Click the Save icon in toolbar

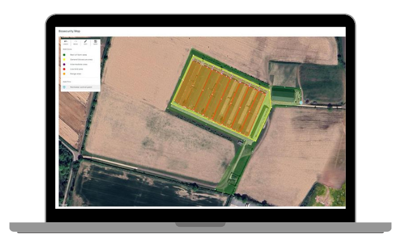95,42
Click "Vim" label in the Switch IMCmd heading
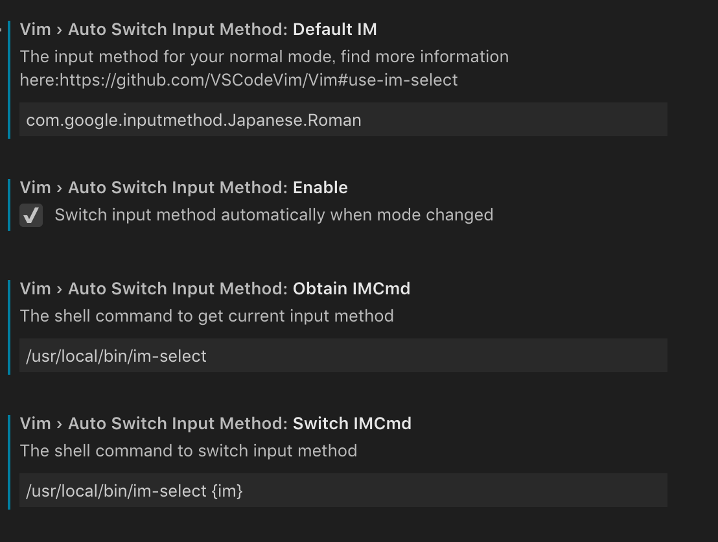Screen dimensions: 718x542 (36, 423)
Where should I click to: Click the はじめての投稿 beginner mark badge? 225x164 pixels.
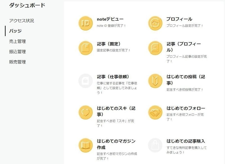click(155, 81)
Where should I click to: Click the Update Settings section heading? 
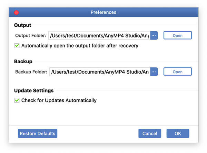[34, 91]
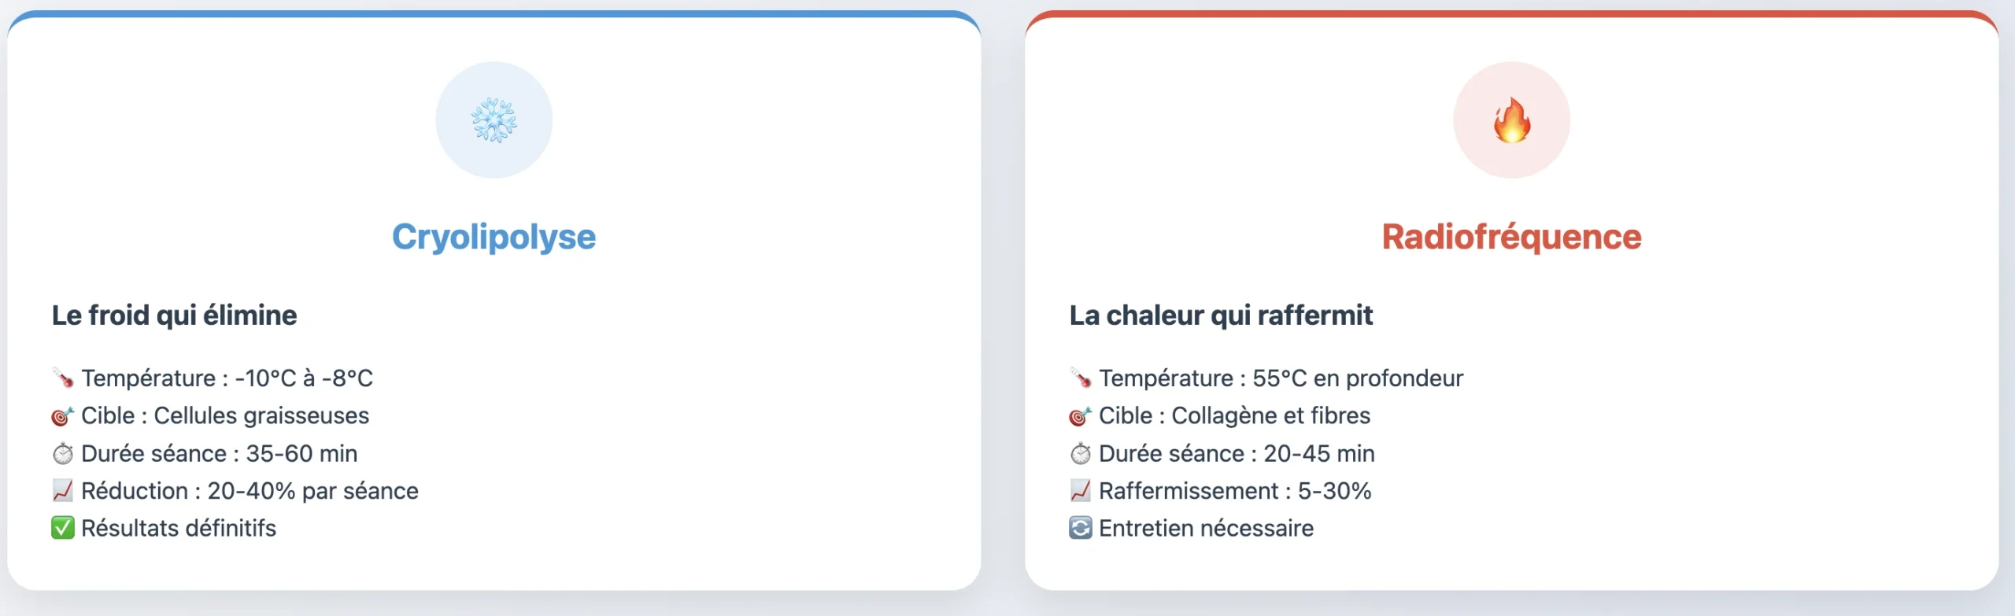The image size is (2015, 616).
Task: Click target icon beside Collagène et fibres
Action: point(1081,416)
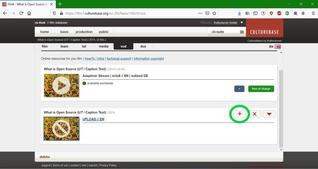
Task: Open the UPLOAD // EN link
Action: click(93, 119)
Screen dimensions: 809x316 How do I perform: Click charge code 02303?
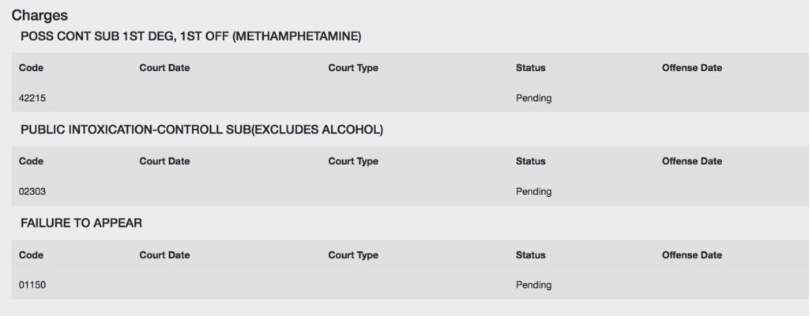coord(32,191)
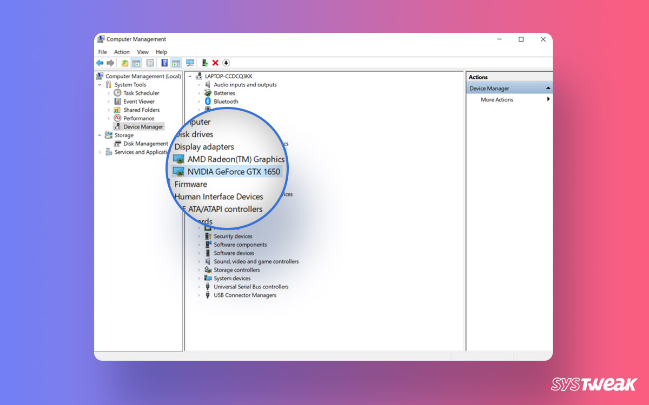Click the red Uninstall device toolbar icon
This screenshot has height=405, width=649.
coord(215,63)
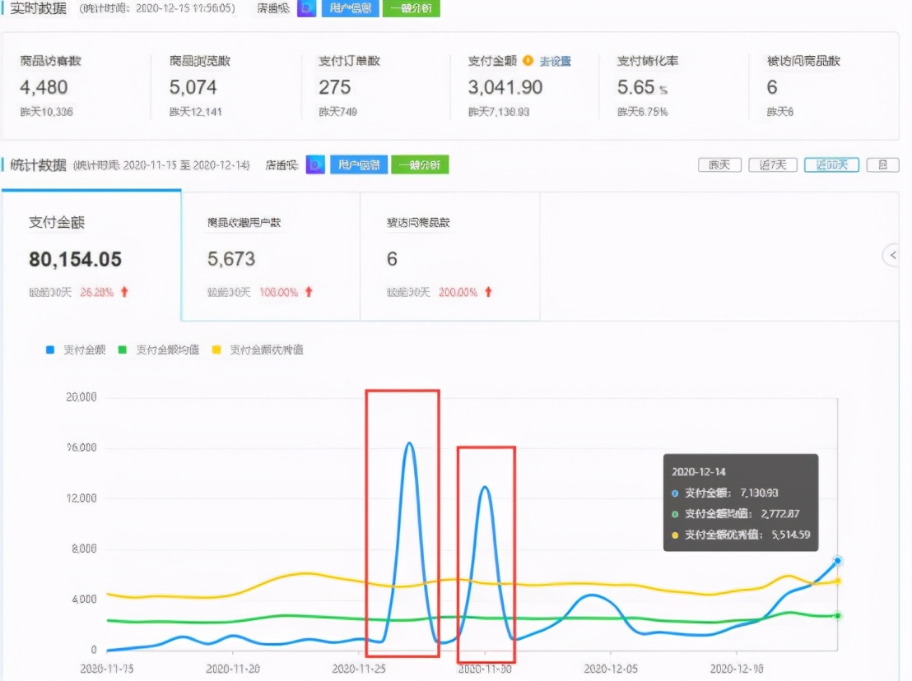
•••
* _PROMPT_
Write out all of the material above word for word, leaving out the pictures.

* _ANSWER TO THIS PROBLEM_
Click the Save icon in toolbar

95,42
Click "Vim" label in the Switch IMCmd heading
Screen dimensions: 718x542 (36, 423)
Where should I click to: Click the はじめての投稿 beginner mark badge? 225x164 pixels.
click(155, 81)
Where should I click to: Click the Update Settings section heading? 
[34, 91]
The image size is (2015, 616).
Task: Click target icon beside Collagène et fibres
Action: point(1081,416)
Task: Open the UPLOAD // EN link
Action: click(93, 119)
Screen dimensions: 809x316 How do I perform: Click charge code 02303?
coord(32,191)
Click the red Uninstall device toolbar icon
This screenshot has height=405, width=649.
coord(215,63)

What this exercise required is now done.